WHAT IS NEEDED = Please repeat every line of the listing from the one holding "DigitalOcean Startups (54, 455)" through the final line of the listing, including both of those lines.

Collected data entries
******************************

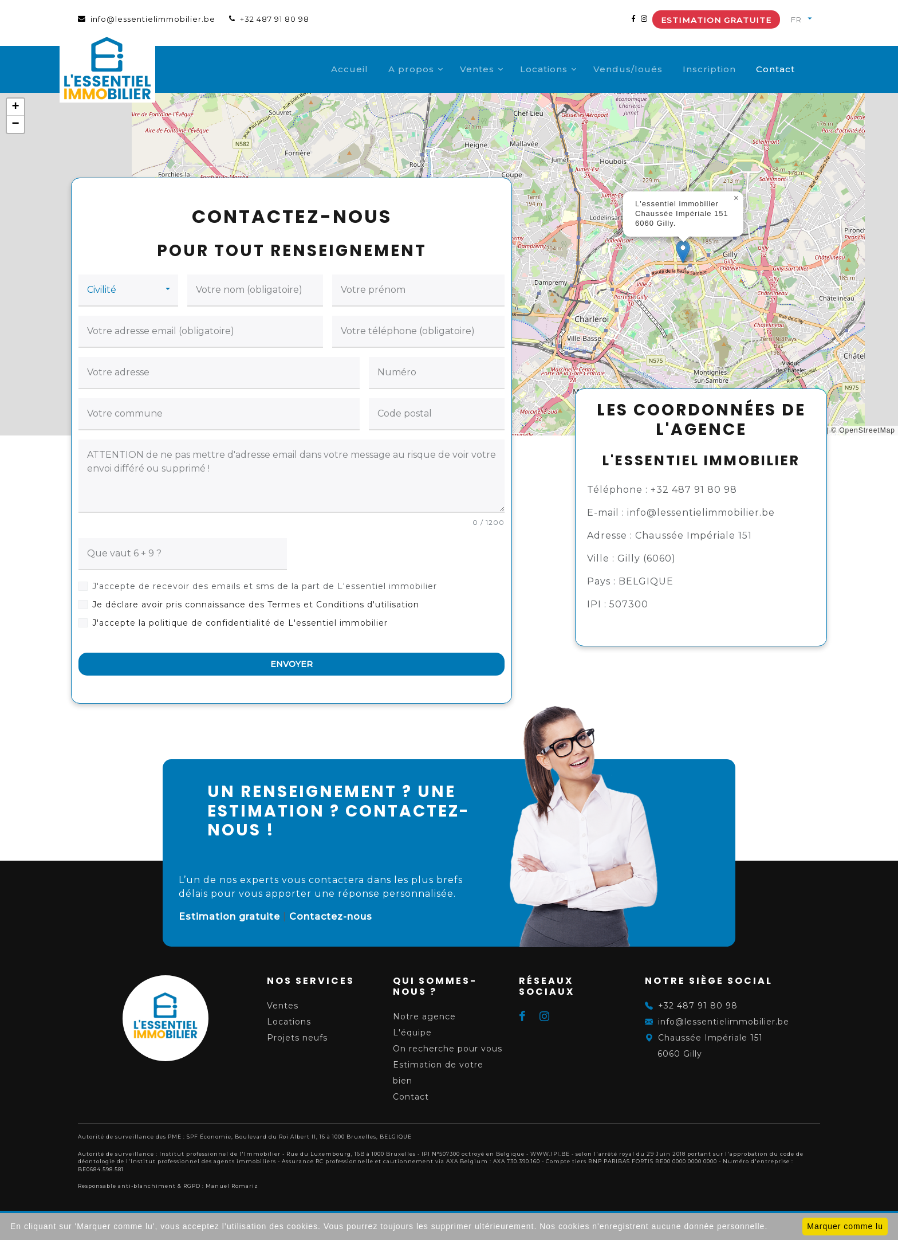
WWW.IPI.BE (550, 1154)
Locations (562, 69)
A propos (429, 69)
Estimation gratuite (716, 20)
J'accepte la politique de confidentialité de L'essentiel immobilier (240, 623)
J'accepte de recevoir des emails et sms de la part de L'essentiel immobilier (264, 586)
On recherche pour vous (447, 1048)
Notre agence (424, 1016)
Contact (793, 69)
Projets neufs (297, 1038)
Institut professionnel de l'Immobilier (220, 1154)
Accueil (368, 69)
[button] (683, 252)
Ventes (495, 69)
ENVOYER (291, 664)
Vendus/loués (646, 69)
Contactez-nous (330, 916)
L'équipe (412, 1032)
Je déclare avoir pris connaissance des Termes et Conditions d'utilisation (255, 604)
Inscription (727, 69)
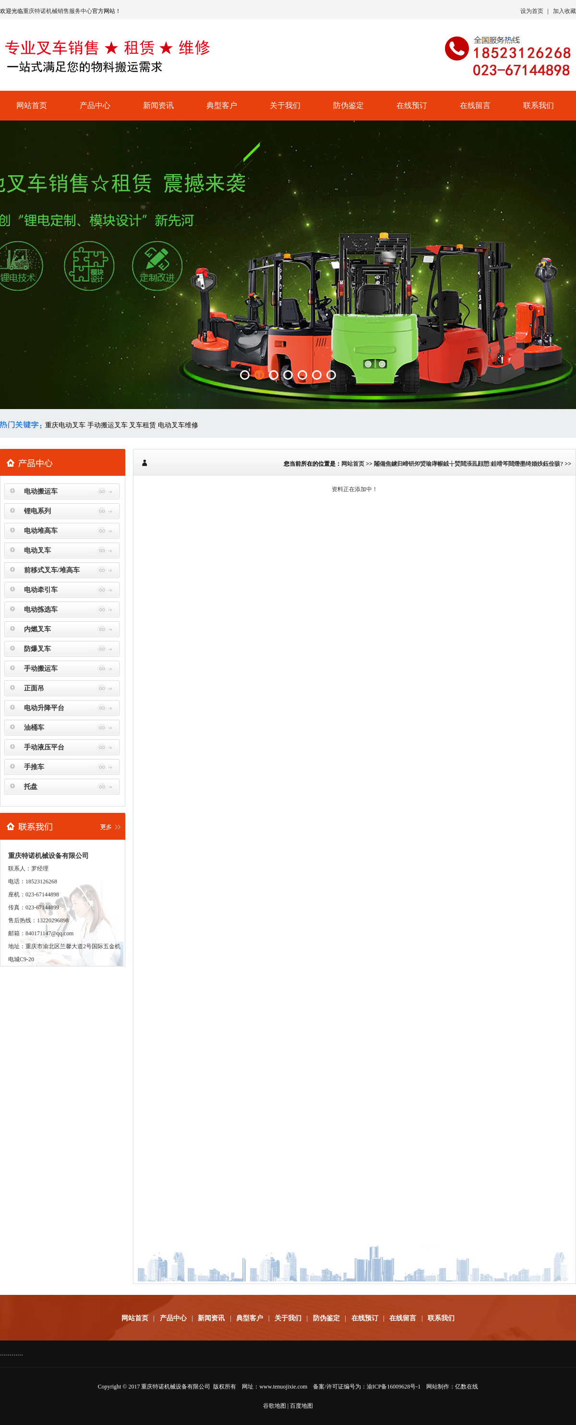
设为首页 (531, 11)
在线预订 (411, 105)
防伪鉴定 (348, 105)
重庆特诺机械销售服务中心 (57, 11)
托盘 (30, 786)
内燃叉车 (37, 629)
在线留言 (475, 105)
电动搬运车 (41, 491)
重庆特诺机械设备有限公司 (175, 1386)
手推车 (34, 767)
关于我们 (285, 105)
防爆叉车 (37, 648)
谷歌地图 (274, 1405)
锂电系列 (37, 511)
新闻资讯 (158, 105)
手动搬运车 (41, 668)
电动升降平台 (44, 708)
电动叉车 (37, 550)
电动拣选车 (41, 609)
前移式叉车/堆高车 (52, 570)
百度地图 (301, 1405)
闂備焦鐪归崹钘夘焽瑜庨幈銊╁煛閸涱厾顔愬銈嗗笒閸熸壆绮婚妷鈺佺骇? (468, 463)
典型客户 (221, 105)
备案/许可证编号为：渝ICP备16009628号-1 (366, 1386)
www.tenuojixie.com (283, 1386)
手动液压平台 (44, 747)
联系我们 (538, 105)
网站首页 (31, 105)
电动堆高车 (41, 530)
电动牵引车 (41, 589)
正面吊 (34, 688)
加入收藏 (564, 11)
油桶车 (34, 727)
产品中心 (95, 105)
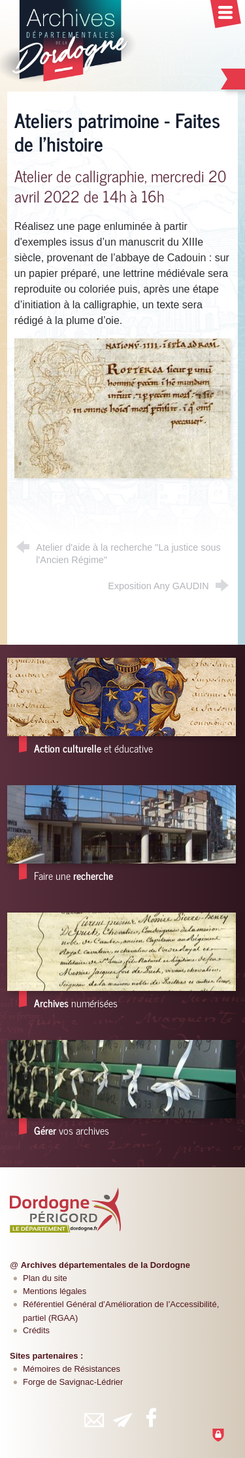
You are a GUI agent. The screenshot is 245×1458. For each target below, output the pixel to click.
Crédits (36, 1330)
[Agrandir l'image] (122, 407)
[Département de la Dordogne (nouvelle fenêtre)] (65, 1210)
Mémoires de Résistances (71, 1369)
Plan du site (45, 1278)
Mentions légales (54, 1291)
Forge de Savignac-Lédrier (73, 1382)
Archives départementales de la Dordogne (105, 1265)
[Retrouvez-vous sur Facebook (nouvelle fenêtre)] (151, 1417)
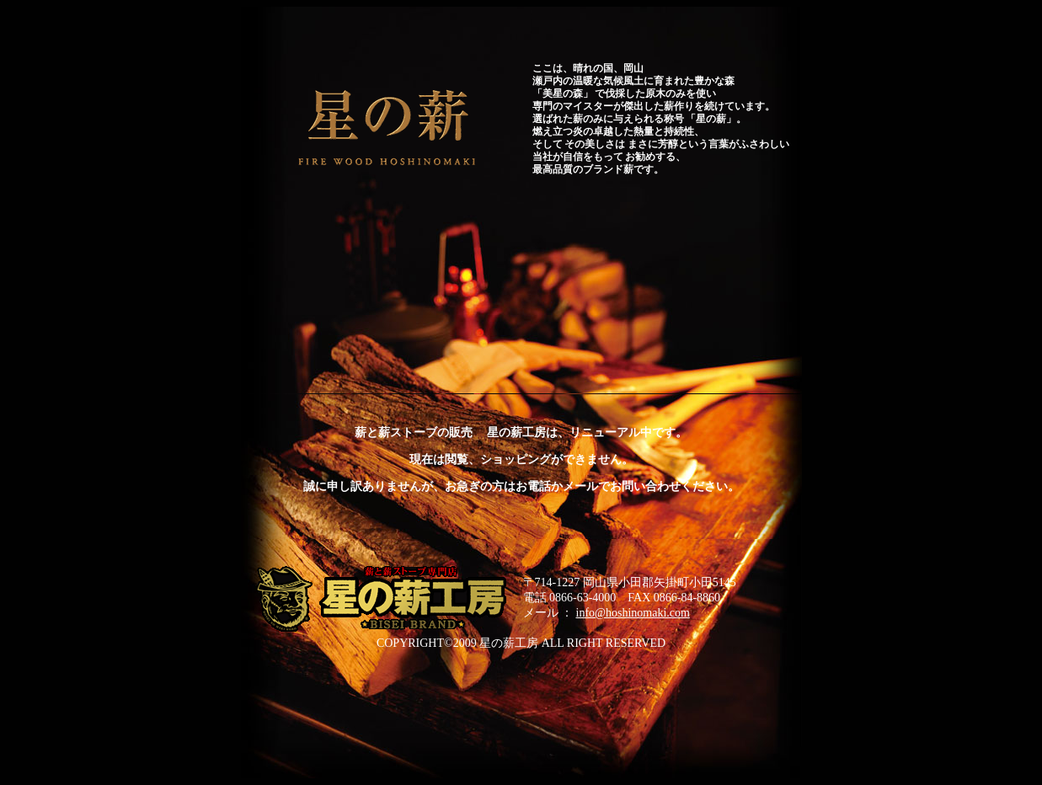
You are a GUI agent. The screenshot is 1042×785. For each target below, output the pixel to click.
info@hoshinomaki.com (633, 612)
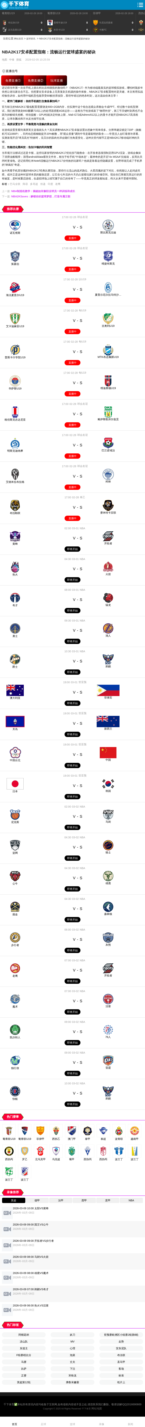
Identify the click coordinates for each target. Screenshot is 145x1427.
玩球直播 (56, 80)
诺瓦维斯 (15, 232)
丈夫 (72, 1361)
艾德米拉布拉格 (15, 481)
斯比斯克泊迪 (108, 232)
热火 (15, 574)
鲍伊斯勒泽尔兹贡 (108, 419)
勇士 (15, 636)
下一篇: (36, 196)
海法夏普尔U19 (15, 295)
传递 (43, 183)
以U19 (82, 279)
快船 (15, 1098)
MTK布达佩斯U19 (108, 356)
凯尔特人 (15, 1037)
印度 (50, 183)
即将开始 (72, 549)
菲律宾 (108, 697)
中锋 (11, 59)
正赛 (23, 1375)
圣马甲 (121, 1361)
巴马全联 (15, 183)
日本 (15, 791)
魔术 (15, 1006)
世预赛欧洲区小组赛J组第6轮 (121, 1334)
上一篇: (38, 191)
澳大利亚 (15, 697)
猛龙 (108, 604)
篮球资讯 (30, 38)
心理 (72, 1348)
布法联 (121, 1355)
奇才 (15, 605)
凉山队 (24, 1341)
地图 (4, 59)
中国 (108, 759)
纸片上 (121, 1382)
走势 (121, 1341)
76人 (108, 1037)
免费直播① (13, 80)
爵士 (15, 666)
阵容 (25, 183)
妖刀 (72, 1334)
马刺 (108, 821)
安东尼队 (121, 1348)
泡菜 (72, 1355)
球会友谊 (82, 216)
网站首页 (18, 38)
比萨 (23, 1368)
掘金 (15, 914)
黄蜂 (15, 543)
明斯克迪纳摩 (15, 450)
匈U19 (82, 310)
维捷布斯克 (108, 263)
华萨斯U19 (15, 388)
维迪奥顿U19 (108, 388)
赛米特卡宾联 (108, 512)
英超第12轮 (24, 1382)
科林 (108, 481)
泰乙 (82, 497)
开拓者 (108, 543)
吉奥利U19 (108, 325)
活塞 (108, 1006)
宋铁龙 (72, 1375)
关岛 (15, 729)
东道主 (24, 1348)
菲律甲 (97, 13)
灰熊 (108, 944)
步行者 (15, 945)
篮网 (15, 852)
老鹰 (57, 183)
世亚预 (82, 682)
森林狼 (108, 913)
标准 (121, 1375)
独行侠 (15, 1068)
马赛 (23, 1361)
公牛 (15, 883)
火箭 (108, 574)
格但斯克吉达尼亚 (15, 419)
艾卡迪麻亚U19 (15, 326)
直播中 (72, 238)
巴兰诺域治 (108, 450)
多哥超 (34, 183)
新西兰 (108, 728)
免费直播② (36, 80)
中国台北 (15, 760)
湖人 (108, 635)
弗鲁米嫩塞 (72, 1382)
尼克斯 (15, 822)
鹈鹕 (108, 666)
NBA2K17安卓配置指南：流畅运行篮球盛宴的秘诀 (64, 38)
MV (73, 1341)
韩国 (108, 790)
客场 (121, 1368)
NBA (82, 528)
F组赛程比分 (23, 1355)
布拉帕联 (15, 513)
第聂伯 (15, 263)
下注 (72, 1368)
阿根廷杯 (24, 1334)
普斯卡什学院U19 (15, 357)
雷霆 (108, 1067)
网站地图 (96, 1408)
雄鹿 (108, 883)
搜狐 (19, 59)
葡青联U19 (8, 13)
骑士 (108, 852)
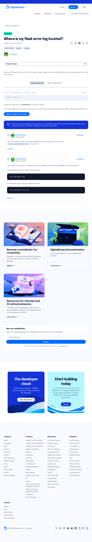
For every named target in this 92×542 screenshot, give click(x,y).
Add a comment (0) (54, 83)
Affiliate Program (9, 461)
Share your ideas (9, 518)
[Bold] (6, 93)
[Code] (36, 93)
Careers (6, 449)
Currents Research (53, 452)
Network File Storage (32, 475)
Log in (63, 7)
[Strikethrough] (12, 93)
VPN (70, 458)
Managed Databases (32, 466)
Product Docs (60, 14)
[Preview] (84, 93)
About (6, 440)
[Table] (34, 93)
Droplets (28, 452)
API (27, 478)
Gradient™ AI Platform (32, 449)
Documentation (52, 478)
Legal (5, 466)
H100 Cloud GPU (74, 443)
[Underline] (10, 93)
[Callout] (32, 93)
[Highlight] (18, 93)
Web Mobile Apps (75, 466)
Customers (7, 452)
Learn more (56, 265)
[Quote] (30, 93)
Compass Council (53, 461)
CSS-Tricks (51, 446)
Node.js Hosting (74, 464)
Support (6, 506)
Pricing (50, 472)
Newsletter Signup (53, 466)
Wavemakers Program (54, 458)
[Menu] (84, 7)
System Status (8, 515)
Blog (5, 446)
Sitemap (29, 528)
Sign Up (11, 265)
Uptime (28, 481)
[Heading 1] (20, 93)
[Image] (16, 93)
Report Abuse (8, 512)
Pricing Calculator (53, 475)
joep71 (14, 54)
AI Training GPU (74, 446)
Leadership (7, 443)
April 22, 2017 (19, 137)
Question (8, 34)
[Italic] (8, 93)
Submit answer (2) (37, 83)
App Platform (30, 461)
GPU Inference (74, 449)
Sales (5, 509)
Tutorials (37, 14)
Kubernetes (29, 455)
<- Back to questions (11, 26)
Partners (6, 455)
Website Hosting (74, 455)
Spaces (28, 469)
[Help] (86, 93)
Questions (47, 14)
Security (6, 472)
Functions (29, 458)
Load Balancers (30, 464)
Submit (46, 342)
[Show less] (84, 135)
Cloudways (29, 494)
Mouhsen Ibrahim (20, 135)
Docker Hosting (74, 461)
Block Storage (30, 472)
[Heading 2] (22, 93)
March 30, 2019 (20, 161)
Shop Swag (51, 487)
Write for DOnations (54, 449)
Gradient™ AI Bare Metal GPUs (35, 443)
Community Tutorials (54, 440)
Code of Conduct (53, 484)
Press (5, 464)
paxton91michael (20, 158)
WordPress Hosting (75, 469)
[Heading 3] (24, 93)
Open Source (52, 464)
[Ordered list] (28, 93)
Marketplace (51, 469)
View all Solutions (74, 475)
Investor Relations (9, 475)
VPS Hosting (73, 452)
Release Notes (52, 481)
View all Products (31, 497)
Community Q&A (53, 443)
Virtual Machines (74, 472)
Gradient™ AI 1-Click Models (34, 446)
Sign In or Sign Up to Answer (16, 114)
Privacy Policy (63, 346)
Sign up (73, 7)
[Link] (14, 93)
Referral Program (9, 458)
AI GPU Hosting (74, 440)
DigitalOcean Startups (54, 455)
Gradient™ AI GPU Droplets (34, 440)
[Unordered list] (26, 93)
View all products (26, 400)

******************************

RESPONSE TO THIS TASK =
DigitalOcean Startups (54, 455)
Gradient™ AI GPU Droplets (34, 440)
[Unordered list] (26, 93)
View all products (26, 400)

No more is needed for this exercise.